Так весь второй акт и промучились: быть или не быть? Занавес опустился под рукоплесканья. Оказалось, что, кроме нас, избалованных бостонскими пожарниками (есть огонь – тушат, нету огня – на всякий случай приезжают!), никто не обратил на смертоносные трюки никакого внимания.
За пирожными в буфете была длинная очередь, и мы стоять в ней не стали, хотя есть очень хотелось.
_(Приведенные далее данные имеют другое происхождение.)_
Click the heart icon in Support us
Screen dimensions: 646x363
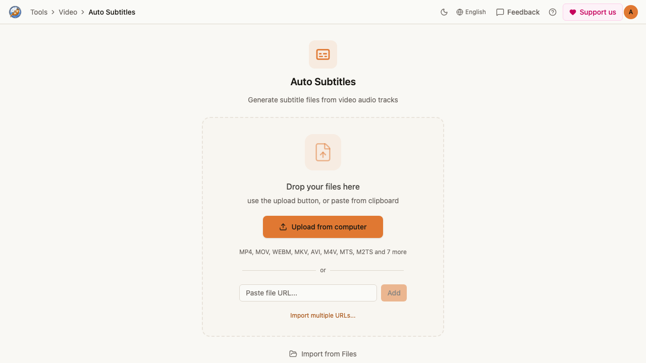click(573, 12)
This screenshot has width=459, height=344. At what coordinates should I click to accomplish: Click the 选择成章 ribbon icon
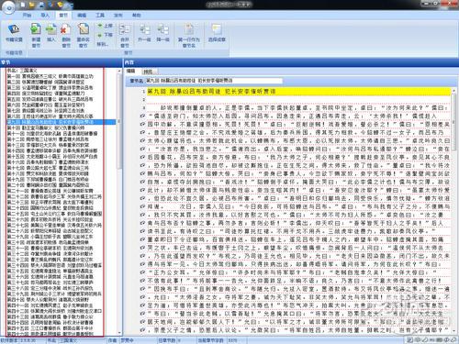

Знакомая нам дама с Центрального телевидения подвела мою американскую подругу к седому, с напряженно-смеющимся взором Никите Михалкову.
– Я лублу ваша фылм «Раба лубвы», – страстно сказала американка по-русски.
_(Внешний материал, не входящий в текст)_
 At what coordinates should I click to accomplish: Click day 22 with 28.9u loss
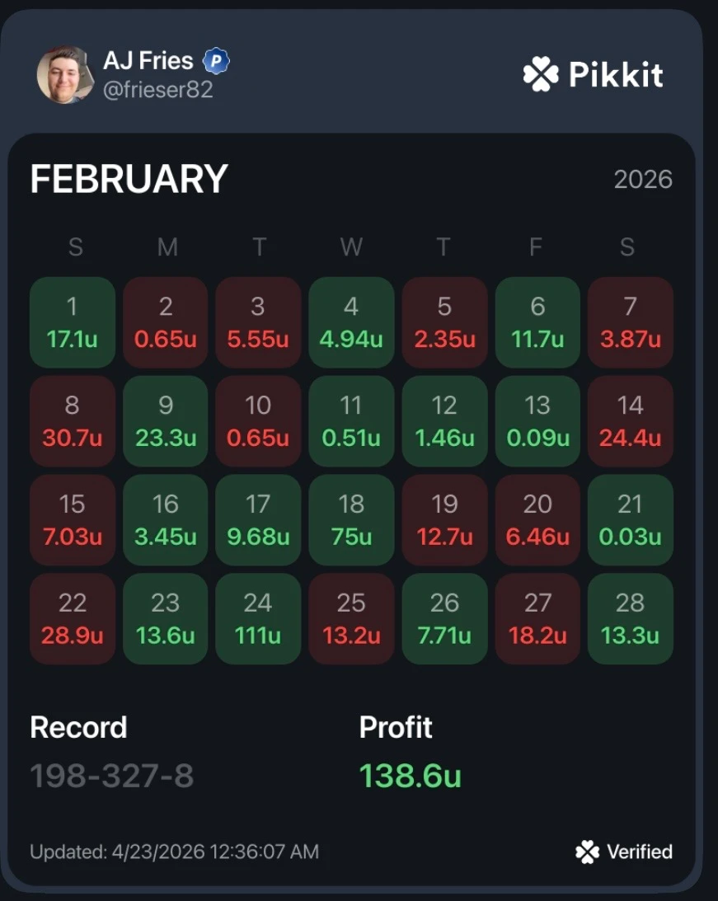tap(73, 619)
До неузнаваемости изменившийся Михалков приподнял брови и, дрогнув усами, ответил по-английски:
– Помилуйте, это так давно было, я и сам его плохо помню. А последнюю мою картину вы видели?
Короче, разговор завязался, и я отошла. На лестнице столкнулась лицом к лицу с грустным Калягиным. Потом еще с кем-то из постаревших, памятных по прошлому, симпатичных. И, как это всегда бывает со мной в Москве, вдруг почувствовала приближение тоски.
На сцене плясали и топали каблуками, шел веселый, жутковатый бал, затеянный беспечной Раневской, катились по полу последние золотые из ее бархатного ридикюля, кавалеры приглашали дам, русоголовая Варя, громыхая связкой ключей, кричала единственно знакомое мне слово «Шнель! Шнель!» и била кулаками бородатого Лопахина. А тихая родная Москва моя, не боящаяся пожаров, завороженно смотрела на них и слушала. Покашливала в платки.